Вернувшись однажды из поездки в город, мещерский помещик Полуторацкий велел растопить баню, кликнул Таньку Топташку, свою банную наложницу, велел ей взять сухих липовых веников с цветами и идти вперёд. От этого раза Топташка, здоровенная небеременевшая девка, понесла, но барин подозревал, что здесь могло обойтись и не без участия ублюдка Жвомы, который парился вместе с ними, а потом был удалён в предбанник, ибо Топташка стеснялась его. Жвома благополучно прожил в дворне до самой глубокой старости, у него было много непризнанных детей от дворовых баб и на деревне. Дитя же, рождённое Топташкой (Авдотьей по-христиански), девочка-сирота, отданная в дальнюю деревню в дом многодетного — шестнадцать душ, — лесника Шикина Зосимы, побиралась Христа ради. И это она была разорвана собаками помещика Полуторацкого, при участии холуя Жвомы — умерщвлена по воле тех, из которых кто-нибудь являлся её отцом.

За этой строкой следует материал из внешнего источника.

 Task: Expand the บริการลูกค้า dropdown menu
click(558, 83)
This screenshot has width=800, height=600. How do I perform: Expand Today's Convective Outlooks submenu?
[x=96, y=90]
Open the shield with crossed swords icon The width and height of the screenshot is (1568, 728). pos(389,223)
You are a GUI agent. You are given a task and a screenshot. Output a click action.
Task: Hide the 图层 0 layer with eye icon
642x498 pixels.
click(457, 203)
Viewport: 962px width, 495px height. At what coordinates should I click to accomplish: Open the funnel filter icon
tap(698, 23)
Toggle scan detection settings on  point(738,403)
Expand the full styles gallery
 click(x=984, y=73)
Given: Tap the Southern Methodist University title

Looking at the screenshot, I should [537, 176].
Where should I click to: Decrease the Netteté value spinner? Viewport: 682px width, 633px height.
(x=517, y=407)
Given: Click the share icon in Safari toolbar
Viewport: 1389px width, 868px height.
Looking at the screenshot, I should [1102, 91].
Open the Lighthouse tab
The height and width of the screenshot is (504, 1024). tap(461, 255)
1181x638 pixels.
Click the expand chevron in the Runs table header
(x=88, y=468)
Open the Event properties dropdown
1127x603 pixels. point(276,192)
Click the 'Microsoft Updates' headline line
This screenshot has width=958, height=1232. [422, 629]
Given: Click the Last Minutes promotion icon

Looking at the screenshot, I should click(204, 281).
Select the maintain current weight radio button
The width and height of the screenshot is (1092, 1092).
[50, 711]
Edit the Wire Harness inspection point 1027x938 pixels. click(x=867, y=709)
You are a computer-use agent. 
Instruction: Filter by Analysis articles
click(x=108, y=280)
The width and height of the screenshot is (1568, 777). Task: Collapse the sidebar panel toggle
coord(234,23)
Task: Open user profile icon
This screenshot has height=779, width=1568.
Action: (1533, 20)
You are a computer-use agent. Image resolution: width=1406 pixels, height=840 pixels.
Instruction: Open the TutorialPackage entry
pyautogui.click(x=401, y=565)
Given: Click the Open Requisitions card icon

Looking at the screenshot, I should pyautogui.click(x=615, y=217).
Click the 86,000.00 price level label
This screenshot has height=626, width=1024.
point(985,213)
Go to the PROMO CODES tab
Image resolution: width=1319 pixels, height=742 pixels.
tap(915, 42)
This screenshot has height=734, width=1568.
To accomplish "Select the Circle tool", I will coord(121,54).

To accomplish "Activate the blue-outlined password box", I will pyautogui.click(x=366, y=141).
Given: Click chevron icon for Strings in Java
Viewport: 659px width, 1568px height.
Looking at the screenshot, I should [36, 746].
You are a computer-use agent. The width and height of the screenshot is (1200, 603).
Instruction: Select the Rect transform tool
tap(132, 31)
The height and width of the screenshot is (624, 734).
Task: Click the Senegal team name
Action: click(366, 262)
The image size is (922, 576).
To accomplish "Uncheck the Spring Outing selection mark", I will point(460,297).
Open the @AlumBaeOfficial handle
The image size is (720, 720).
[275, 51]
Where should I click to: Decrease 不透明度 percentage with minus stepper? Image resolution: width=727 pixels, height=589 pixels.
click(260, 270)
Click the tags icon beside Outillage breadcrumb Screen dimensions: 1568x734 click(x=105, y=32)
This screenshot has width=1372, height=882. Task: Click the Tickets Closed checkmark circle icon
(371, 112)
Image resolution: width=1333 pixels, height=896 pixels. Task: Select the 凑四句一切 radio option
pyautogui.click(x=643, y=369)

В доме Зосимы Щикина дети жили вольно, как зверята, за обедом хватали горячие картохи со стола и разбегались по углам, — на пришлую девочку и внимания поначалу не обратили. Но когда ей исполнилось лет пять, к ней привязалась одна из белобрысых лесниковых дочерей, они и спали рядом на полатях, и ели в одном углу, ни на час не разлучались — пока курясевская нищенка Чуда-Дикая не увела однажды девочку с собою в походы. Белобрысую же дочь лесника, когда она выросла, взяли в дворню — кто-то из людей барина вспомнил, что леснику была когда-то отдана дворовая сирота, дочь Топташки. Решено было её вернуть, но никак не могли разобраться, которая из нечёсаных, оборванных, лесниковых девок она — и взяли наугад белобрысую Феклушу. Во дворне она прижилась, была потом выдана замуж за псаря Маркушу, — от её детей и пошло потомство, к которому принадлежала Ирина, жена Глеба Тураева, и, стало быть, его дочь Нина.
В глазах дочери отец увидел не просто ненависть к нему: это были концы двух оголённых контактов, направленных прямо в его зрачки; через эти контакты должен был выплеснуться прожигающий огонь и, пройдя по психическому полю любви, поразить мгновенной гибелью жизненные центры в нём. Это и было проявлением в действии того Оружия, в создании которого Глеб Степанович Тураев принимал участие как математик, вычислитель основных параметров поражения противника. Было только непонятным, почему это оружие — должно быть, уже завершённое — направлено сейчас в обратном направлении по психополю.
— Ты бы оставил девочку в покое, — натянуто проговорила жена и подошла к дочери, прижала её голову к груди. — Ну чего вы вечно воюете?
Дочь снова завсхлипывала, уткнувшись лицом в надёжное тело матери, — приникая к ней, как после бури трава к земле. И, глядя на них, таких любимых и безнадёжных, Глеб Тураев до конца ясно осознал свою погибель.